- [Your objective]
From the top of the records below, return each line exactly, ending with the line that contains "Expand Publication type, MeSH".

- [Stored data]
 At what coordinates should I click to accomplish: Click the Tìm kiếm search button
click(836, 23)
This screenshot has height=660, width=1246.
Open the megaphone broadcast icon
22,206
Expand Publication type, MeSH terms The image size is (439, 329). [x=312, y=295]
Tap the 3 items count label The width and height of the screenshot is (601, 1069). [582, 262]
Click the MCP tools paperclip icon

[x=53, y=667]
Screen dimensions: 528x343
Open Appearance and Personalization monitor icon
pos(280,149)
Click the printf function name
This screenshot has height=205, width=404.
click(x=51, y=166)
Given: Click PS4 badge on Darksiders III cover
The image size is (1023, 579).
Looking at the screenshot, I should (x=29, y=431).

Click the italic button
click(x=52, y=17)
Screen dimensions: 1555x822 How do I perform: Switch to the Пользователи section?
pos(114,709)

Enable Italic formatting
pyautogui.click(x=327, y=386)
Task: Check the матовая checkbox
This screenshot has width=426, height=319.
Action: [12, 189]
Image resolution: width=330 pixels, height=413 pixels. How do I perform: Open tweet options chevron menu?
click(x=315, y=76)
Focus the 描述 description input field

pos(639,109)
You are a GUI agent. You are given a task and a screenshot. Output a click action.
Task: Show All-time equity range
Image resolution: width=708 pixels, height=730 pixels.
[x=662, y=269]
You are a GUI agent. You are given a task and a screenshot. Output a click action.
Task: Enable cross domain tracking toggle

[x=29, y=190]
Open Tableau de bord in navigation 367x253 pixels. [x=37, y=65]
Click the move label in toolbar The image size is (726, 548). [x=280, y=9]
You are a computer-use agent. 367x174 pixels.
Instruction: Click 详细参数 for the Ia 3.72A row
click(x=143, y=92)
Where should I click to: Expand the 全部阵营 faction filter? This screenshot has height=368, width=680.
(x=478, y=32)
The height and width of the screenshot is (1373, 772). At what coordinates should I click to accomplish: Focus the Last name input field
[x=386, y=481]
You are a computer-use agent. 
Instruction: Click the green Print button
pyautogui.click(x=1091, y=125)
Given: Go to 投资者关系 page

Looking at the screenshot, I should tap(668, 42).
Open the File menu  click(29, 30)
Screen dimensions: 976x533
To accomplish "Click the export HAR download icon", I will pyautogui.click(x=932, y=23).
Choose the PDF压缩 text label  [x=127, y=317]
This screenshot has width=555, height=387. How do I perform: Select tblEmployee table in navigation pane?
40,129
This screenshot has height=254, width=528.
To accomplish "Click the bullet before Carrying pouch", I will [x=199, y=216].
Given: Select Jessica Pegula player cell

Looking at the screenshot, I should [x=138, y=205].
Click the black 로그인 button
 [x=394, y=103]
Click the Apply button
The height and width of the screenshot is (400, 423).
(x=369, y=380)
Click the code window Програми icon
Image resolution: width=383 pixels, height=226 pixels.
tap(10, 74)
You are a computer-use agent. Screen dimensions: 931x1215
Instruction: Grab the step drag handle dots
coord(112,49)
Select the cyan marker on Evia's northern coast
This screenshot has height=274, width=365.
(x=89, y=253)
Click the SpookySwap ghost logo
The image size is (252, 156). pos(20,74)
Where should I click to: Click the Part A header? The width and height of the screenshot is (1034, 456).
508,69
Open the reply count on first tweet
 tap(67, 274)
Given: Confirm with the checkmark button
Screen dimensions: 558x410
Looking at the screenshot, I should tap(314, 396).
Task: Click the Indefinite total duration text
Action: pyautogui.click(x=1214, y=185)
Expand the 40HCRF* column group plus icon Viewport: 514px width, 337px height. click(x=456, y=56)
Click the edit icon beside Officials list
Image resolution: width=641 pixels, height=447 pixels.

- [Answer for this exercise]
 At what coordinates should I click to accomplish: Click the Tìm kiếm search button
click(836, 23)
This screenshot has height=660, width=1246.
Open the megaphone broadcast icon
22,206
Expand Publication type, MeSH terms The image size is (439, 329). [x=312, y=295]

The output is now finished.